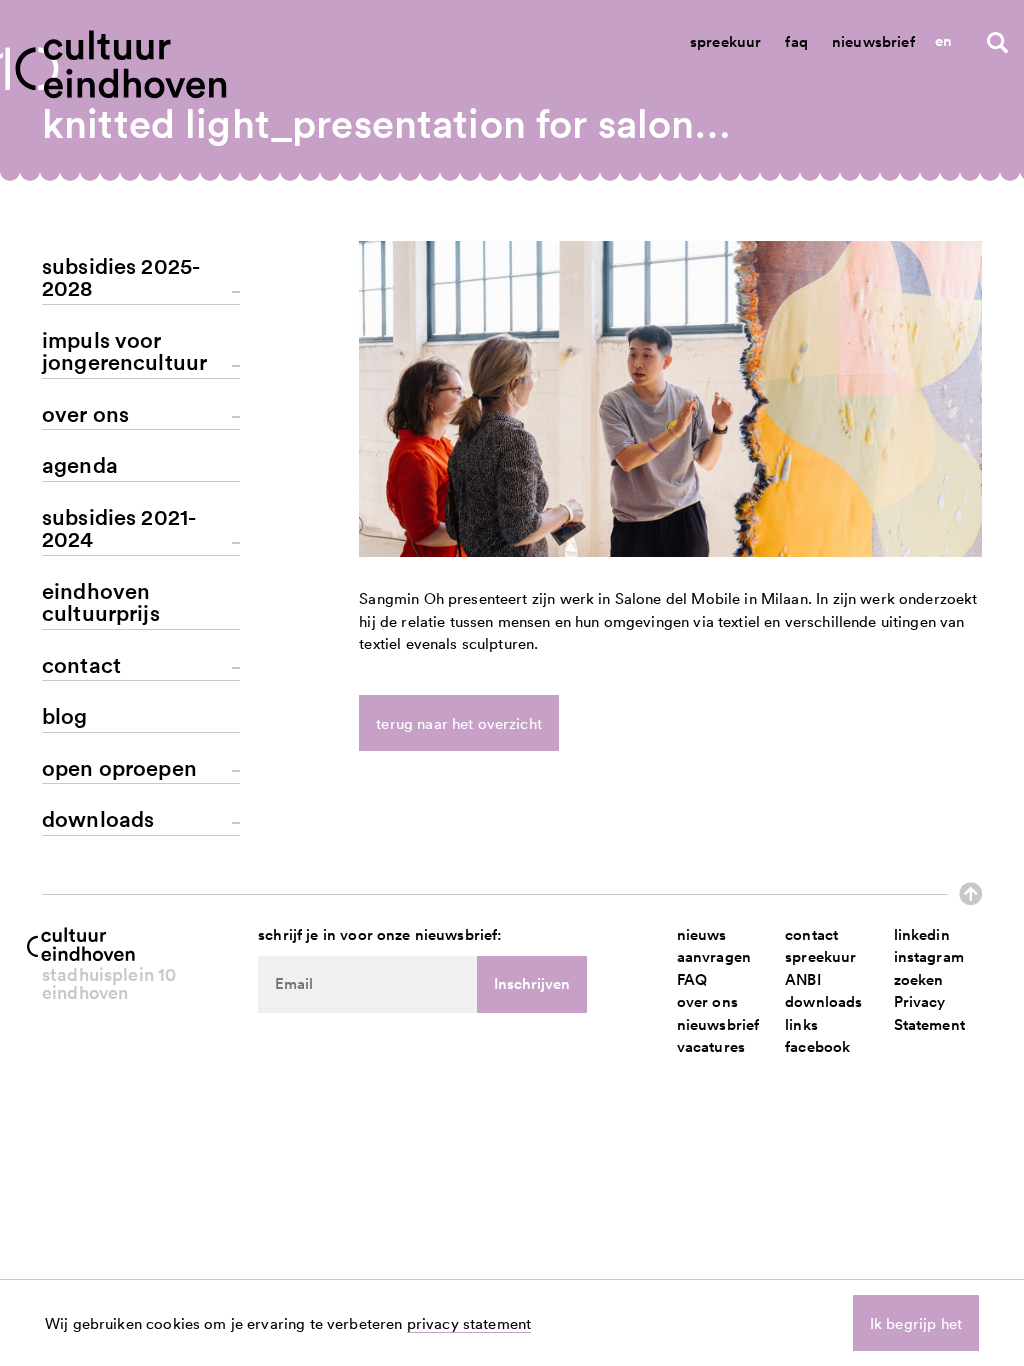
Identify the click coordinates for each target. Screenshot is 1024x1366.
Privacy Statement (929, 1013)
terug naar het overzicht (459, 723)
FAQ (692, 979)
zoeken (919, 979)
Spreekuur (725, 41)
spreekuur (820, 956)
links (801, 1024)
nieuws (702, 934)
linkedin (922, 934)
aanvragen (714, 956)
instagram (929, 956)
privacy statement (469, 1323)
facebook (817, 1046)
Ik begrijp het (916, 1323)
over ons (707, 1001)
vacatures (711, 1046)
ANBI (803, 979)
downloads (823, 1001)
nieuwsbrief (718, 1024)
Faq (796, 41)
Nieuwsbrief (873, 41)
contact (811, 934)
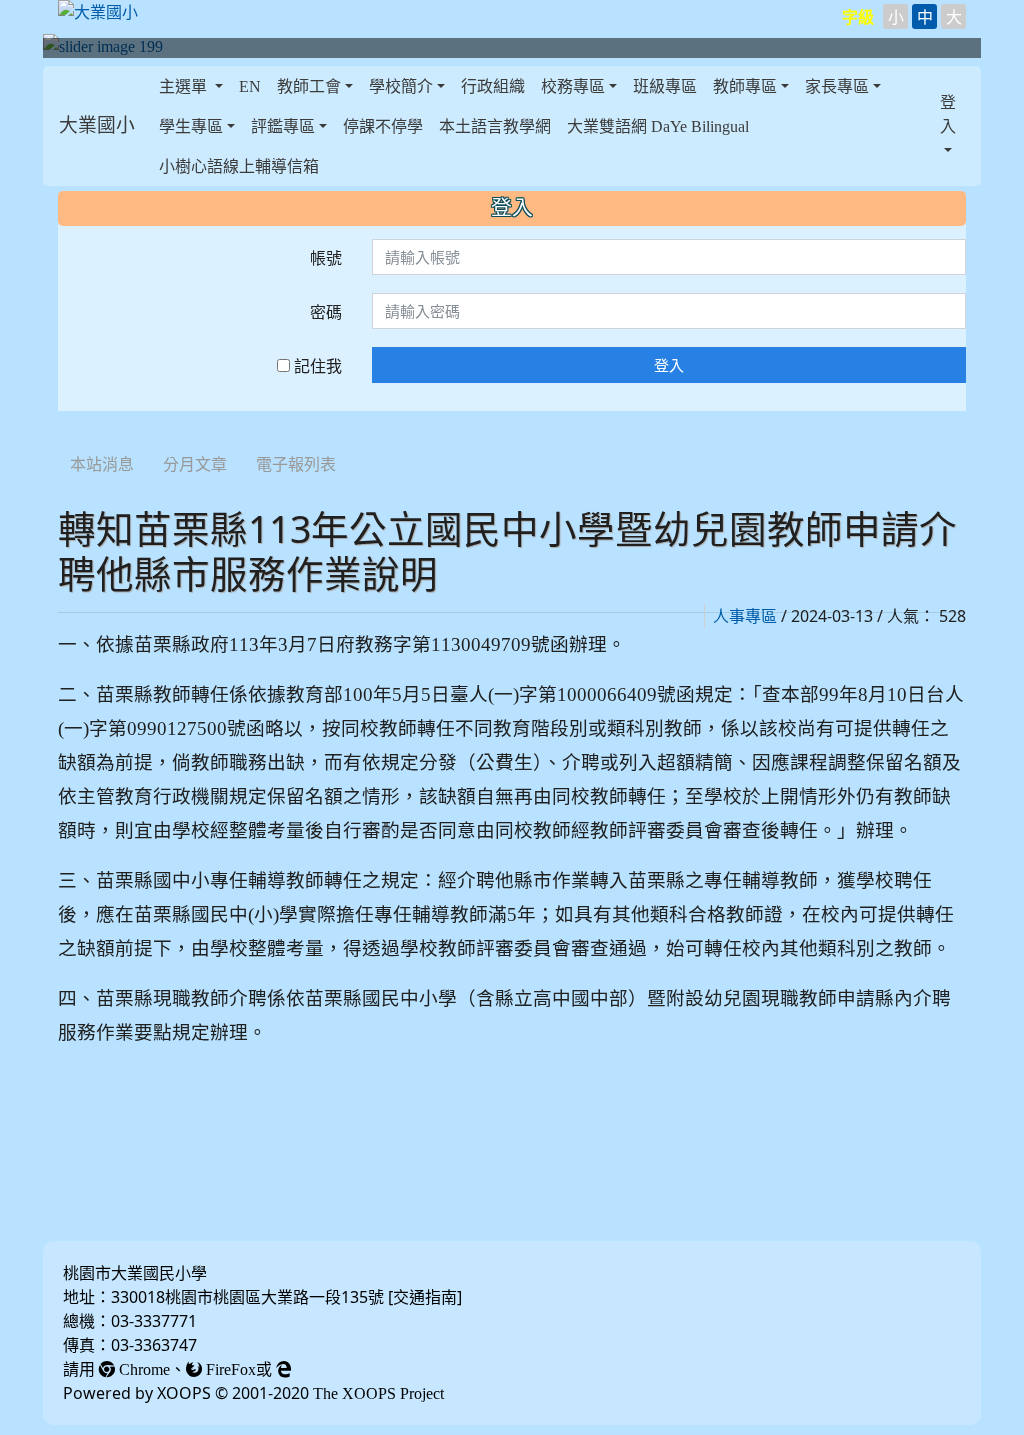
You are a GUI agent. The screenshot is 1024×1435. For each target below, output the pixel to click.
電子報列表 (296, 464)
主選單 (185, 86)
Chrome (142, 1369)
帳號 (326, 258)
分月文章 (195, 464)
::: (62, 438)
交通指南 (425, 1297)
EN (250, 86)
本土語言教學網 (495, 126)
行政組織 (493, 86)
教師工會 (309, 86)
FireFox (229, 1369)
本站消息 (102, 464)
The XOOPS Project (378, 1393)
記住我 (316, 366)
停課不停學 (383, 126)
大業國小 (97, 125)
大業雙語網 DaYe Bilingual (658, 126)
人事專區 (745, 616)
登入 (669, 365)
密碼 (326, 312)
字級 (858, 17)
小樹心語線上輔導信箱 (239, 166)
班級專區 (665, 86)
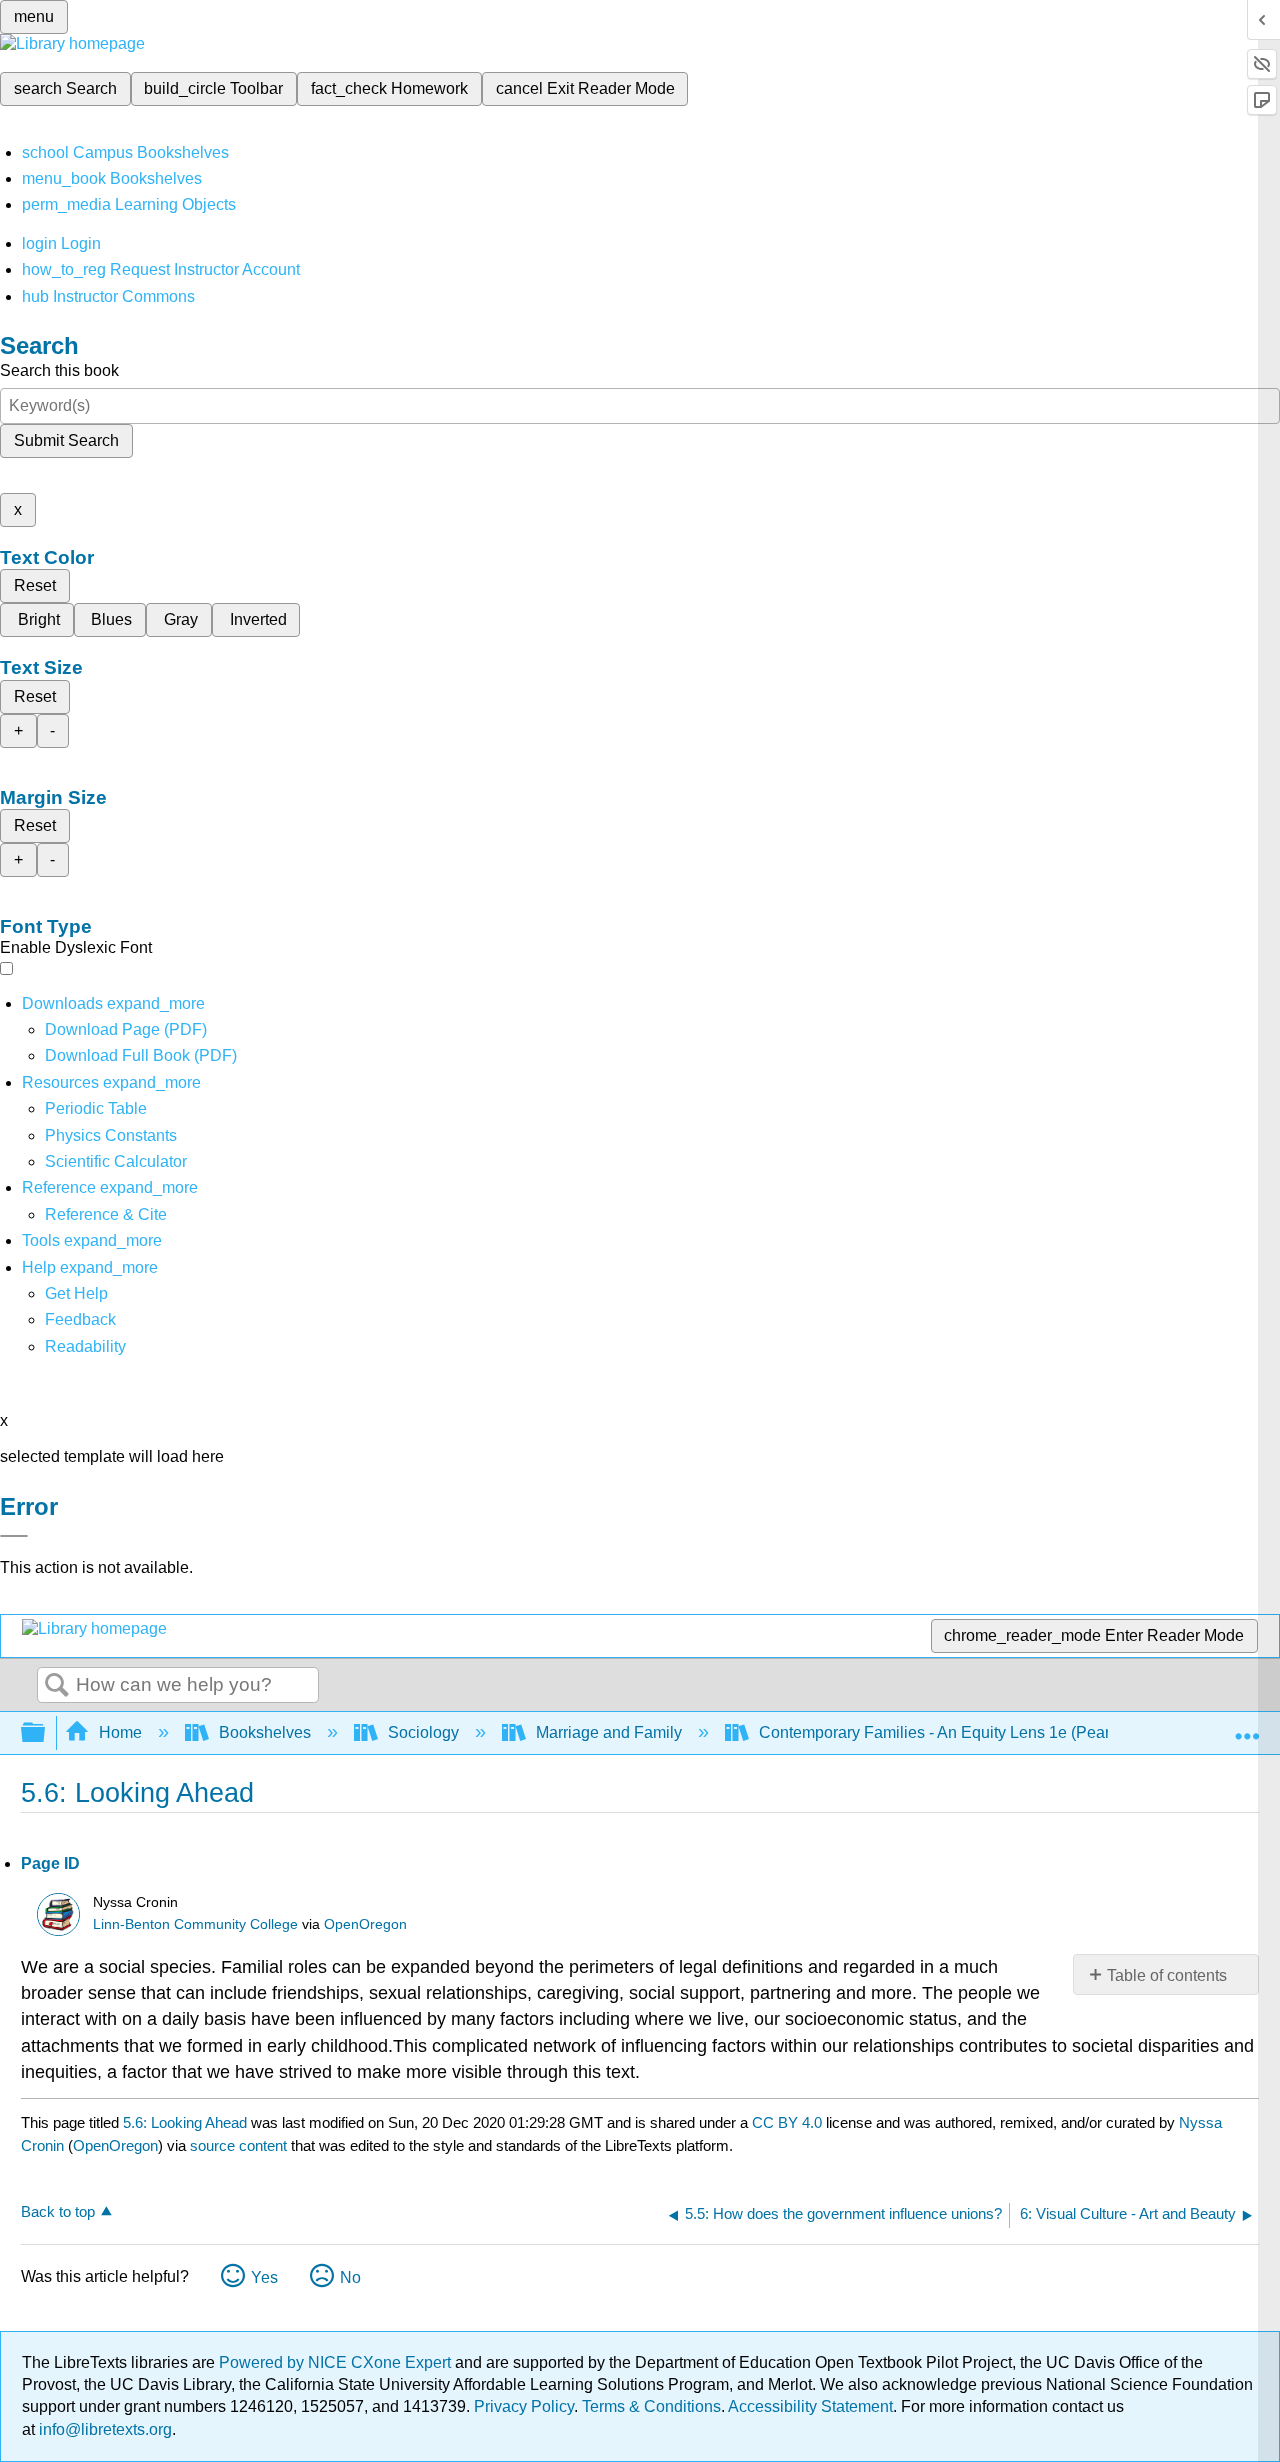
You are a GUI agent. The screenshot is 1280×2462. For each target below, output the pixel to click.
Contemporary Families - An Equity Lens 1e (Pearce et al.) (964, 1732)
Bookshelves (265, 1732)
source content (238, 2145)
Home (120, 1732)
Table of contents (1167, 1975)
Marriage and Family (609, 1732)
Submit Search (66, 440)
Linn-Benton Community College (195, 1924)
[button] (80, 1319)
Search (57, 1686)
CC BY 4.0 (787, 2122)
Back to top (58, 2211)
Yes (264, 2277)
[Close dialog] (14, 1536)
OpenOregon (365, 1924)
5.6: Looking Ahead (185, 2122)
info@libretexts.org (103, 2429)
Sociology (423, 1732)
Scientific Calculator (116, 1161)
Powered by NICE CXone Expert (337, 2362)
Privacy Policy (524, 2406)
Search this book (59, 370)
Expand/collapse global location (1247, 1727)
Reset (35, 585)
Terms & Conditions (651, 2406)
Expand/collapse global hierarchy (46, 1733)
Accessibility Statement (810, 2406)
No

*WHAT IS NEEDED*.
The expected result is a copy of each line in the records where "agent" appears.

*FINISHED TASK*.
You are a GUI agent. The screenshot is 1024×1435. For each target below, output the pixel to click.
You are a GUI agent. The screenshot is 1280×2462. For each target below, output the pixel to click.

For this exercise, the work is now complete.